*Stored items:*
▬▬▬▬▬▬▬▬▬▬

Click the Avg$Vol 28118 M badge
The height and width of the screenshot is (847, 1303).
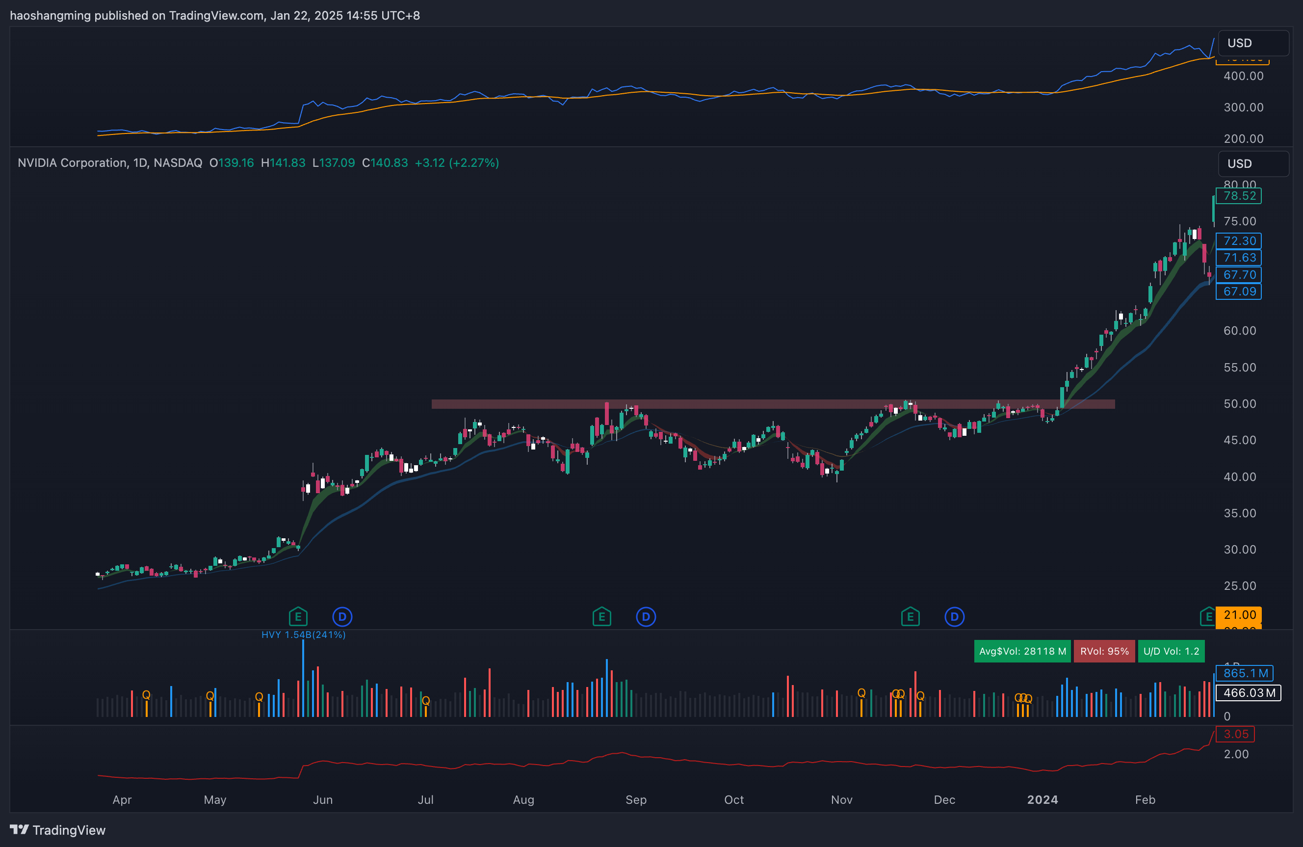(1022, 651)
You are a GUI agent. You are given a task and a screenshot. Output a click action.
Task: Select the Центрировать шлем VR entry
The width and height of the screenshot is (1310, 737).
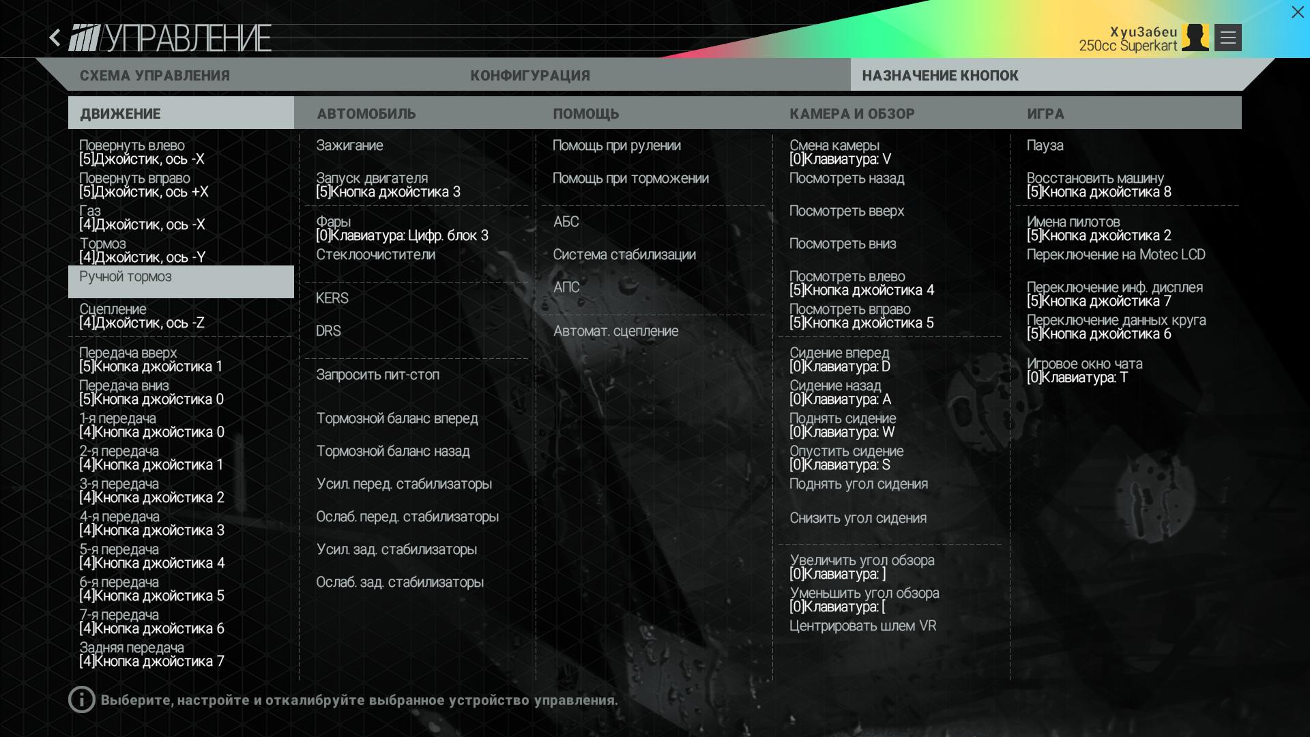862,626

▬▬▬▬▬▬▬▬▬▬

*INSTRUCTIONS FOR THE TASK:* Every entry above needs to be duplicated precisely, and none of the pictures should appear.

*TASK RESULT:*
Click the Avg$Vol 28118 M badge
The height and width of the screenshot is (847, 1303).
(1022, 651)
You are a GUI agent. You are given a task and a screenshot. Output a click action.
Task: Select the Центрировать шлем VR entry
The width and height of the screenshot is (1310, 737).
862,626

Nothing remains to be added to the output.